SUMBER:
╔══
[ARTIKEL] BELAJAR MENULIS DARI RADITYA DIKA


Mengapa masih saja jatuh cinta, padahal kamu tahu rasanya  sakit patah hati.
Tak perlu bertanya, siapa yang pernah patah hati. Setiap orang selama hidupnya pernah mengalaminya minimal satu kali. Orang yang patah hati akan mengalami berbagai macam hal seperti perubahan perilaku, daya pandang, pola pikir. Hal ini dikarenakan ketidakstabilan emosi yang meledak-ledak.
Lalu buat apa kita patah hati berlarut-larut, sementara si dia sudah bahagia bersama orang lain. Dia sudah bahagia dengan hidupnya.
Apakah kita akan terus terpuruk? Bukankah lebih baik kita berprestasi. Saya pernah menulis cara-cara agar cepat move on di sini. Salah satunya adalah dengan berkenalan dengan banyak orang, berteman dengan siapa saja. Banyak sekali caranya, salah satunya adalah dengan ikut workshop.
"Mengapa ikut workshop bisa mengobati patah hati?"
Karena kamu bisa berkenalan dengan banyak orang, kamu akan menemukan orang-orang yang sevisi dengan kamu. Jika kamu suka traveling, ikut saja workshop tentang traveling. Jika kamu suka ngeblog, kamu bisa ikut workshop ngeblog. Ikuti workshop yang sesuai dengan minatmu. Maka kamu akan menemukan duniamu. Kamu akan bertemu orang-orang yang sehobi denganmu dan itu sangat membantumu untuk segera melupakan dia.
Banyak sekali workshop yang diadakan. Salah satunya adalah yang diadakan oleh Manajemen Raditya Dika & Nyunyu.com pada tanggal 21-25 September 2015 di Conclave Café, Jakarta Selatan.
╚══
(Item Tersimpan)
╔══
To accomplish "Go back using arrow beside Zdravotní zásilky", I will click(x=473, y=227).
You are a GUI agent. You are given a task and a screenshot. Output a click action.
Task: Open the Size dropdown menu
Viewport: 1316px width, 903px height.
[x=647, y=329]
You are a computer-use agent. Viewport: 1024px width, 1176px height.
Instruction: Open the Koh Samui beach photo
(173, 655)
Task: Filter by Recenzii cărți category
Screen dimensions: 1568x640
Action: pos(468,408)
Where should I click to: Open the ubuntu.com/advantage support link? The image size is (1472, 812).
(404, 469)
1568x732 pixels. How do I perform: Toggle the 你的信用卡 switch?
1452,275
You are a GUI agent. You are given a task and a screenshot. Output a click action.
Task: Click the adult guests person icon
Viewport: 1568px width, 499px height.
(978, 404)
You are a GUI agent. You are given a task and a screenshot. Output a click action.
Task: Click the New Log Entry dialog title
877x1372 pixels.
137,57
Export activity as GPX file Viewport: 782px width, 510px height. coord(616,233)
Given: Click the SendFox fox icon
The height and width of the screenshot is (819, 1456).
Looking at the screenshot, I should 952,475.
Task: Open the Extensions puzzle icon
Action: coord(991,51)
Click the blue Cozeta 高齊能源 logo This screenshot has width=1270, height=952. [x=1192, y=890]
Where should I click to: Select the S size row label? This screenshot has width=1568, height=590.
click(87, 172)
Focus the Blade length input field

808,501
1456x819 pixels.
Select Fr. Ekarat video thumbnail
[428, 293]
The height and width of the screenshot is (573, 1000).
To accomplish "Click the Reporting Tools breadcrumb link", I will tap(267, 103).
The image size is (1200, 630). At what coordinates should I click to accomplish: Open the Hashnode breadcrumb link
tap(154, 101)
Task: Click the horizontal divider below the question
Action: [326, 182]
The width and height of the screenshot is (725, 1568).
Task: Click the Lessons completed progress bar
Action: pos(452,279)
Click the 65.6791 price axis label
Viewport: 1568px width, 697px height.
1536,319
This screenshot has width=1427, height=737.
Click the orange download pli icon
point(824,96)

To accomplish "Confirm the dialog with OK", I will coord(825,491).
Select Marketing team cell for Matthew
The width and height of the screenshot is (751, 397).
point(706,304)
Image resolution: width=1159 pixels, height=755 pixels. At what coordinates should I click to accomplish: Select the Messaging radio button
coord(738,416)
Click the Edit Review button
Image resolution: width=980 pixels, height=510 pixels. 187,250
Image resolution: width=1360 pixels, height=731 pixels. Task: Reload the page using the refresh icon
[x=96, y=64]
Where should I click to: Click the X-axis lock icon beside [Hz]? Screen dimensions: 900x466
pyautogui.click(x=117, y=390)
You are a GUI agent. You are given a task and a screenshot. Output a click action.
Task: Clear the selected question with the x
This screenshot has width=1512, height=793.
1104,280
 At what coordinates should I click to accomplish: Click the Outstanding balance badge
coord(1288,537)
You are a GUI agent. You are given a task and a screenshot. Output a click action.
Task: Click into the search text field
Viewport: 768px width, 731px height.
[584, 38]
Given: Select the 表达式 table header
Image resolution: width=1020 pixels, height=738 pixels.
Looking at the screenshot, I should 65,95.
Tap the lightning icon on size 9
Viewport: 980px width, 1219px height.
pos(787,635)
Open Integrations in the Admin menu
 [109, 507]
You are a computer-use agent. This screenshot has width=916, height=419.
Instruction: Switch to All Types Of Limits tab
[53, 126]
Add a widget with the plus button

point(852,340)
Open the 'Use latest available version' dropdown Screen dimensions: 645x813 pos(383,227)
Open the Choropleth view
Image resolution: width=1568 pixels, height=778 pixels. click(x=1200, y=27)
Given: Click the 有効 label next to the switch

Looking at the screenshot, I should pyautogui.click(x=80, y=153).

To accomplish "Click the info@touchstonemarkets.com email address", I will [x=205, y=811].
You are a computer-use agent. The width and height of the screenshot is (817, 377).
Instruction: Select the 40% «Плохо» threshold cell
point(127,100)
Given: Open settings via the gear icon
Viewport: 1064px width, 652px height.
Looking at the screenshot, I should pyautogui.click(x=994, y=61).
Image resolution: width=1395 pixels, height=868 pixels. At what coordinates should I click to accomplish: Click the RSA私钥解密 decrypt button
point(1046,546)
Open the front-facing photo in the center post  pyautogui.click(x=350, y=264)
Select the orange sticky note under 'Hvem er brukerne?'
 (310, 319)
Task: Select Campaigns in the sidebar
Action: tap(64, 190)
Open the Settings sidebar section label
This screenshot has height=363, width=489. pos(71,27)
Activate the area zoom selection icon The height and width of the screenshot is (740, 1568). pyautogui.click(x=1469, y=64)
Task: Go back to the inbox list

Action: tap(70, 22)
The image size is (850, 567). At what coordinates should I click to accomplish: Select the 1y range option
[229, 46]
╚══
TUGAS YANG DIBERIKAN:
1: Menurut artikel tentang patah hati, di mana workshop yang diadakan oleh Manajemen Raditya Dika & Nyunyu.com berlangsung?
2: Lanjutkan artikel tentang patah hati mulai dari kalimat sesudah kalimat terakhirnya.
Daftar ini tidak berhubungan dengan artikel tentang patah hati.

JAWABAN TIAP TUGAS:
1: Di Conclave Café, Jakarta Selatan.

2:
Di workshop Kelas Menulis Raditya Dika, setiap harinya ada topik kepenulisan yang berbeda.
Dari kelima topik yang ditawarkan, topik Kesalahan Penulis Pemula menjadi topik yang paling lengkap. Karena Raditya Dika membahas beberapa kesalahan yang paling sering dilakukan penulis pemula saat menulis. Dari hal inilah, pembahasan melebar dari awal kreatif sampai proses editing.
Ibarat patah hati yang selalu menyesal di akhir cerita, maka jangan sampai ketika menjadi penulis kita juga menyesal saat novel kita ditolak penerbit karena kita melakukan kesalahan-kesalahan.


MEMUKAU DENGAN KALIMAT PERTAMA
Radit, yang dulu pernah jadi Pemred di Penerbit Bukune, memberi rahasia penting penerbit ketika menyeleksi naskah. Penerbit hanya akan membaca 5 halaman pertama dan yang paling penting adalah kalimat pertama. 
Jika 5 halaman pertama lolos, maka akan dilanjutkan dengan membaca 5 halaman terakhir. Jika lolos lagi, maka penerbit akan random membaca 5 halaman tengah. Jika lolos, selamat naskahmu diterima.
“Dan masih kata Radit, ratusan bahkan ribuan naskah ditolak penerbit karena KALIMAT PERTAMA yang kurang menarik”
Kalimat pertama itu ibaratnya seperti cinta pada pandangan pertama. First impression kamu ketika bertemu dengan orang yang kamu cintai. Jika kamu tidak menarik, kamu akan mendapatkan ucapakan selamat tinggal.
Mengapa penting?
  • Membuat pembaca ‘nyantol’ (bahasa radit : Hook-nya bagus)
  • Atensi orang itu rendah. Jadi jika kurang menarik, ya siap-siap ditinggal.
Apa kesalahan kebanyakan penulis pemula?
Mereka selalu memulai dengan :
  • Matahari bersinar dengan terang. Burung-burung bernyanyi. Awan berarak.
  • Jordan bangun dari tidur ketika jam berdering keras seperti konser musik.
"Lupakan cara memulai cerita dengan seperti itu."
Lalu bagaimana caranya?
  • Mulailah dari tengah.
  • Mulailah dengan adegan
  • Hindari menulis dari sisi ‘pemandangan’, kecuali kamu menulis tentang traveling
  • Bisa dimulai dengan sebuah statement yang menarik (opini/kata mutiara). Biasanya ini dipakai untuk personal story seperti KAMBING JANTAN.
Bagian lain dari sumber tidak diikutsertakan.